++++ Data section ++++

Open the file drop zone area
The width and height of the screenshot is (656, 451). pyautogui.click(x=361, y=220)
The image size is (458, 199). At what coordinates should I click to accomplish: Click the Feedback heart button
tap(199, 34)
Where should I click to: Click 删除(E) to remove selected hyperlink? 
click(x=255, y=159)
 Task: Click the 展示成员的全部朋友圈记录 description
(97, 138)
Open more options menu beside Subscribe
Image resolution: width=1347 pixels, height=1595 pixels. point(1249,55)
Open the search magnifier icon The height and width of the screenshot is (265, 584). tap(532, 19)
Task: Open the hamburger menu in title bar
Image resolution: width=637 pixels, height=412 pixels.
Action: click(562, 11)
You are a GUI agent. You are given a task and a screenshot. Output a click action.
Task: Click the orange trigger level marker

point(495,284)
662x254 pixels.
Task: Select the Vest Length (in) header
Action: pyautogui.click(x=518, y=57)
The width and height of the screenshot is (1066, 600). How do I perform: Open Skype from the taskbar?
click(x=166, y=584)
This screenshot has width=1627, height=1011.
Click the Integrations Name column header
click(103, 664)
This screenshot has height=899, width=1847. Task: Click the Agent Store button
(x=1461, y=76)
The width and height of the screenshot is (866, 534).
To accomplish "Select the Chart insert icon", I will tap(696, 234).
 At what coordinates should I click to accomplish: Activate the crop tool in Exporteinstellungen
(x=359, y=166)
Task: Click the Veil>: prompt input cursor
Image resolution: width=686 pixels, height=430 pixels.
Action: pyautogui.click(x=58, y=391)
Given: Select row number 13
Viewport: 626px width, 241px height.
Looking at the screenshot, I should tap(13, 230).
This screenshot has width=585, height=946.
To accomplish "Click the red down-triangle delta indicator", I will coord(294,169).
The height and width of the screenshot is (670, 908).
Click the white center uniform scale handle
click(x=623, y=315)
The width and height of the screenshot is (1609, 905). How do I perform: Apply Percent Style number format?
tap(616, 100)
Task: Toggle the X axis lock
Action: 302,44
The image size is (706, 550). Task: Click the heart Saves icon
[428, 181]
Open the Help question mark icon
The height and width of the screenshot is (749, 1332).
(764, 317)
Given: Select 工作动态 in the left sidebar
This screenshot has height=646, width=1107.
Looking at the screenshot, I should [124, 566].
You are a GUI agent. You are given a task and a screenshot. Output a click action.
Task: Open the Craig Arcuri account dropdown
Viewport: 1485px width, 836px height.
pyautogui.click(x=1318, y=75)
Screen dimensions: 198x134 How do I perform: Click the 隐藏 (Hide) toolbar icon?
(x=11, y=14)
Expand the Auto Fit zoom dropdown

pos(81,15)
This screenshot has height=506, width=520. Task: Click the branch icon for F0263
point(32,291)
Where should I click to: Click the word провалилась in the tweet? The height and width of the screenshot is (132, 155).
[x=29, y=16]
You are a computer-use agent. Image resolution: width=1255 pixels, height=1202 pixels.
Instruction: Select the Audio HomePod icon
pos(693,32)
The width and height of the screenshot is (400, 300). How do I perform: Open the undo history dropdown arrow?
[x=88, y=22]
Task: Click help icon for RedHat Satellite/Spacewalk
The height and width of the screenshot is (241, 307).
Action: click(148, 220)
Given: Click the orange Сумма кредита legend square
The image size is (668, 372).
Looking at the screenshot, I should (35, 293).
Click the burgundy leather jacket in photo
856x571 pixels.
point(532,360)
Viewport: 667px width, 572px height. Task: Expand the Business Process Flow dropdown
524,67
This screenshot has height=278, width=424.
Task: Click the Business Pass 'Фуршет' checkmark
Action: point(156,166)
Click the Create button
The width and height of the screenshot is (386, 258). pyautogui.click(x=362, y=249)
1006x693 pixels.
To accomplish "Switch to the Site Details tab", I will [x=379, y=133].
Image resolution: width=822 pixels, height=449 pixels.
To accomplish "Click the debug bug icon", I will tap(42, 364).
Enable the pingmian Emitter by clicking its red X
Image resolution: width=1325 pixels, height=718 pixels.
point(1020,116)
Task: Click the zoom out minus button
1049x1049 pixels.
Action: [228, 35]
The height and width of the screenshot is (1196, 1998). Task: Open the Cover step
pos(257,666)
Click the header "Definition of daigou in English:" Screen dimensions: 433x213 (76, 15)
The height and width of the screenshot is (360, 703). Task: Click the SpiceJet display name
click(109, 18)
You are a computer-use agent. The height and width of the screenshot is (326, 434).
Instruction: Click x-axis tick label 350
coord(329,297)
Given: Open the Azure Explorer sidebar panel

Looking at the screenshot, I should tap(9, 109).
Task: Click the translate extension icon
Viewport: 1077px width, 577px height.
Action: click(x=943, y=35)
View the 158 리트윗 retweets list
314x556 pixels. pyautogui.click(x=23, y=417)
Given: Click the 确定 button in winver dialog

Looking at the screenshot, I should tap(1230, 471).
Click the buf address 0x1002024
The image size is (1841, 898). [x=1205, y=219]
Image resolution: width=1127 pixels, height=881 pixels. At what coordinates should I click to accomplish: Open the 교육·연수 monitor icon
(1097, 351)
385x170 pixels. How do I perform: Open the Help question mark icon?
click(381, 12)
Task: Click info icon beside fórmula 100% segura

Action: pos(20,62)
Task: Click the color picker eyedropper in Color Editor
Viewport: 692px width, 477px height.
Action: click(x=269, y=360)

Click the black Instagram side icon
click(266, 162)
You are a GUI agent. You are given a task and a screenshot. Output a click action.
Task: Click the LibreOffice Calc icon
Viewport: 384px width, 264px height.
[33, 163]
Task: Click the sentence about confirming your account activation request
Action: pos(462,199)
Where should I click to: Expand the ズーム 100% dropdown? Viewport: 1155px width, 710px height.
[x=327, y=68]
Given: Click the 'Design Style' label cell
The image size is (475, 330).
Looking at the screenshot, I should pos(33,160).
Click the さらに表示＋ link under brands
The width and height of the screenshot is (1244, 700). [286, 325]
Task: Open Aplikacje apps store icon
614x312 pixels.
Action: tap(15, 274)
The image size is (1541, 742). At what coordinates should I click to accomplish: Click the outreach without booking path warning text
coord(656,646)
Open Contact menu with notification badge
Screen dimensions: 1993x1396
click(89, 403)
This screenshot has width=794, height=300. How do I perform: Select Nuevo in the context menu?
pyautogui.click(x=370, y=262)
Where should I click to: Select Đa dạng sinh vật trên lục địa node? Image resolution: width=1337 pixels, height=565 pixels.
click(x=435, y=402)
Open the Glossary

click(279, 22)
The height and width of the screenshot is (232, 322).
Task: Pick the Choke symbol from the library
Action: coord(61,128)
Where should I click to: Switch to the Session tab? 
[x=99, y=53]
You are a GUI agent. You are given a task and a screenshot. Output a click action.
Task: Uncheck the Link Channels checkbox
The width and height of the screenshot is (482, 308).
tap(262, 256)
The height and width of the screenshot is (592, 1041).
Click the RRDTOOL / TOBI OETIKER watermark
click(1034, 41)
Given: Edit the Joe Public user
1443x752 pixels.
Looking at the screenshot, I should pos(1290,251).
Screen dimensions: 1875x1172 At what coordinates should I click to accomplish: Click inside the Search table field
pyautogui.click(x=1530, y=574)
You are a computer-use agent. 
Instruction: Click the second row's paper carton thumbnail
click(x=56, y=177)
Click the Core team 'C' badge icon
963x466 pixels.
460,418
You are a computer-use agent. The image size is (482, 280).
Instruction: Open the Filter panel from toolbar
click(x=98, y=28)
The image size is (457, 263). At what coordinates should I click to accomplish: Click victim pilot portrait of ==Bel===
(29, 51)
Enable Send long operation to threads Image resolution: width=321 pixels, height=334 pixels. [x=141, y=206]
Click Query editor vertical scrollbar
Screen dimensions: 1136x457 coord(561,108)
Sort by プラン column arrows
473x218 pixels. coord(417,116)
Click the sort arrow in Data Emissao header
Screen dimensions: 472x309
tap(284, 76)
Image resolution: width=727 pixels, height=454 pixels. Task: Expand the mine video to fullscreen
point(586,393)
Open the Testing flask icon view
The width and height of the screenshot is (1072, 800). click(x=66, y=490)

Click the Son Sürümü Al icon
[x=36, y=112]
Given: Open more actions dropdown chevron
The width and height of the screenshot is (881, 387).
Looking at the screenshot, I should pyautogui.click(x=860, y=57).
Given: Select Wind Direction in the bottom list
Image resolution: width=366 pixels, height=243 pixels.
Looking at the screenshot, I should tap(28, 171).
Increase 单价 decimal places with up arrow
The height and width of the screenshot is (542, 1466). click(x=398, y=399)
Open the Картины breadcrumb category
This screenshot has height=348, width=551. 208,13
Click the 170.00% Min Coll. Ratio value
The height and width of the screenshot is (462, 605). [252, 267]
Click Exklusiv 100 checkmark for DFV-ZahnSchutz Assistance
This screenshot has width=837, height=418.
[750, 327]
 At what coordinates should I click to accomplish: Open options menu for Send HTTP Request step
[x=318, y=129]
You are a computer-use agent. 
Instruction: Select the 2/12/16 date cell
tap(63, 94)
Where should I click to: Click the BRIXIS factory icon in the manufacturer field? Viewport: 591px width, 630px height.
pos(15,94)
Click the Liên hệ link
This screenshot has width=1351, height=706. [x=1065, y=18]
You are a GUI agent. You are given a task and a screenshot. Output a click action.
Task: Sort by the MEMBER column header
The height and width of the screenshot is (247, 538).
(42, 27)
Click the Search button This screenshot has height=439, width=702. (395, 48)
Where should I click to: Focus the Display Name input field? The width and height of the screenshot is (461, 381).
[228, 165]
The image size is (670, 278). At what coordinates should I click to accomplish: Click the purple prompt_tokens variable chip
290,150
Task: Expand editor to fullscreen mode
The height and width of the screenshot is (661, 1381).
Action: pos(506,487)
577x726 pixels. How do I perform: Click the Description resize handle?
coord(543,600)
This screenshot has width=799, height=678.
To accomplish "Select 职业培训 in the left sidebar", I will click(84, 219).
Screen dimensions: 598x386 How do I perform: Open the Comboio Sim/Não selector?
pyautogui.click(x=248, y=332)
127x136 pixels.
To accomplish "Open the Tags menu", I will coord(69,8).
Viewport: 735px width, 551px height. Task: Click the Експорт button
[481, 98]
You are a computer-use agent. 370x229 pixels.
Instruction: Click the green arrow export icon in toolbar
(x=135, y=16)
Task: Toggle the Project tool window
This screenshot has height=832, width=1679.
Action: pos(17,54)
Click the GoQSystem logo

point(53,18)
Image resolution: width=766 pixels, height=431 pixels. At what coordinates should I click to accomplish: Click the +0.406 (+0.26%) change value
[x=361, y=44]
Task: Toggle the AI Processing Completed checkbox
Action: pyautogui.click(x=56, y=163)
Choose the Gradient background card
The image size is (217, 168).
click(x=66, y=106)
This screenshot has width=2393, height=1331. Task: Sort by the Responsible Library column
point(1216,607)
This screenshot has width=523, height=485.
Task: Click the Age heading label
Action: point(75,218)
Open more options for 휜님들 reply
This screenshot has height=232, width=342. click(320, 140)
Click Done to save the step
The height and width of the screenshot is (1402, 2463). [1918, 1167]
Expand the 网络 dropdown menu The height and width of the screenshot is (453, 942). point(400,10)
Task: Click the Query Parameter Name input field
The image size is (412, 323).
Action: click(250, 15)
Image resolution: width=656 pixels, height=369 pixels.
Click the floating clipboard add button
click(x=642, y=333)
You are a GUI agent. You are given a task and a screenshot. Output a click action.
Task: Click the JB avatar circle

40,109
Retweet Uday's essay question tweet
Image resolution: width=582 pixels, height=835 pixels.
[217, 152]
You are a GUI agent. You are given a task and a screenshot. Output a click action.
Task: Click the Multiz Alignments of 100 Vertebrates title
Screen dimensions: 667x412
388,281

++++

» **Requirements**
Copy out the records word for word, from the line containing "The image size is (457, 263)." through the line containing "This screenshot has height=348, width=551.", with both of those lines included.

» **Answer to the task**
The image size is (457, 263). At what coordinates should I click to accomplish: Click victim pilot portrait of ==Bel===
(29, 51)
Enable Send long operation to threads Image resolution: width=321 pixels, height=334 pixels. [x=141, y=206]
Click Query editor vertical scrollbar
Screen dimensions: 1136x457 coord(561,108)
Sort by プラン column arrows
473x218 pixels. coord(417,116)
Click the sort arrow in Data Emissao header
Screen dimensions: 472x309
tap(284, 76)
Image resolution: width=727 pixels, height=454 pixels. Task: Expand the mine video to fullscreen
point(586,393)
Open the Testing flask icon view
The width and height of the screenshot is (1072, 800). click(x=66, y=490)

Click the Son Sürümü Al icon
[x=36, y=112]
Given: Open more actions dropdown chevron
The width and height of the screenshot is (881, 387).
Looking at the screenshot, I should pyautogui.click(x=860, y=57).
Given: Select Wind Direction in the bottom list
Image resolution: width=366 pixels, height=243 pixels.
Looking at the screenshot, I should tap(28, 171).
Increase 单价 decimal places with up arrow
The height and width of the screenshot is (542, 1466). click(x=398, y=399)
Open the Картины breadcrumb category
This screenshot has height=348, width=551. 208,13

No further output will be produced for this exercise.